Bidirectional Human-AI Alignment: Emerging Challenges and Opportunities
Hua Shen, Tiffany Knearem, Reshmi Ghosh, Michael Xieyang Liu, Andrés Monroy-Hernández, Tongshuang Wu, Diyi Yang, Yun Huang, Tanushree Mitra, Yang Li, and Marti Hearst. 2025. Bidirectional Human-AI Alignment: Emerging Challenges and Opportunities. In Proceedings of the Extended Abstracts of the CHI Conference on Human Factors in Computing Systems (CHI EA ’25). Association for Computing Machinery, New York, NY, USA, Article 857, 1–6. https://doi.org/10.1145/3706599.3716291
Abstract
Recent advancements in general-purpose AI have highlighted the urgent need to align AI systems with the goals, ethical principles, and values of individuals and society. Existing alignment research has been primarily approached as an AI-centered, static, and unidirectional process. However, this unidirectional perspective falls short of taking into account the dynamic and evolving interaction between humans and AI, necessitating a shift toward a bidirectional, interconnected mode of human-AI alignment.
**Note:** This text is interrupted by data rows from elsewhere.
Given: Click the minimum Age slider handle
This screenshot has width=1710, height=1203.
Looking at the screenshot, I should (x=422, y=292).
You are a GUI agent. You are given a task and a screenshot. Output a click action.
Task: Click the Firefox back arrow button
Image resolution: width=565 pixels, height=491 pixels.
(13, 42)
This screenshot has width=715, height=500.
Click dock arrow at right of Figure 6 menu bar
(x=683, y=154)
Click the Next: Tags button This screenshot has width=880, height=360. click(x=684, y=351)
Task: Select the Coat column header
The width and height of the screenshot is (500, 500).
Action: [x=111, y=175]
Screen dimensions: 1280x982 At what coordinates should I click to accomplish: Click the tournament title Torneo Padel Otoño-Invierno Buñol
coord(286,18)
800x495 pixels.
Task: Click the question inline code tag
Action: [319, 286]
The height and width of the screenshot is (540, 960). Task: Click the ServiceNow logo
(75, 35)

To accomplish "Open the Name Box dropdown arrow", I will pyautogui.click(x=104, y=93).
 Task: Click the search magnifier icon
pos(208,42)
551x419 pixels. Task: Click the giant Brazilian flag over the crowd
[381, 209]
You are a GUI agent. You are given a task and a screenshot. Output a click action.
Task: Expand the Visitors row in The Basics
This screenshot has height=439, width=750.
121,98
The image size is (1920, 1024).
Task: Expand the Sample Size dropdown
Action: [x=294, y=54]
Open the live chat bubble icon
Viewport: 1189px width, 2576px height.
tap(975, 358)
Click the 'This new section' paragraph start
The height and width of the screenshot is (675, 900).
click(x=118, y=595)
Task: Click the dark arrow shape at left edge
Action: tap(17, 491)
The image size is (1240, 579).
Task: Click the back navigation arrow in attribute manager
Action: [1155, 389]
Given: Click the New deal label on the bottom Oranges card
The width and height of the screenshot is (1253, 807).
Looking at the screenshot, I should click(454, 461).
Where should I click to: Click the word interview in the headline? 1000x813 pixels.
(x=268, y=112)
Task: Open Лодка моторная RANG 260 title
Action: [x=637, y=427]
This SIG aims to outline the emerging areas of bidirectinoal human-AI alignment research, propose a blueprint of future goals and challenges for fundamental alignment research, and establish a shared platform to bring together experts from HCI, AI, social sciences, and more to advance interdisciplinary research and collaboration on human-AI alignment.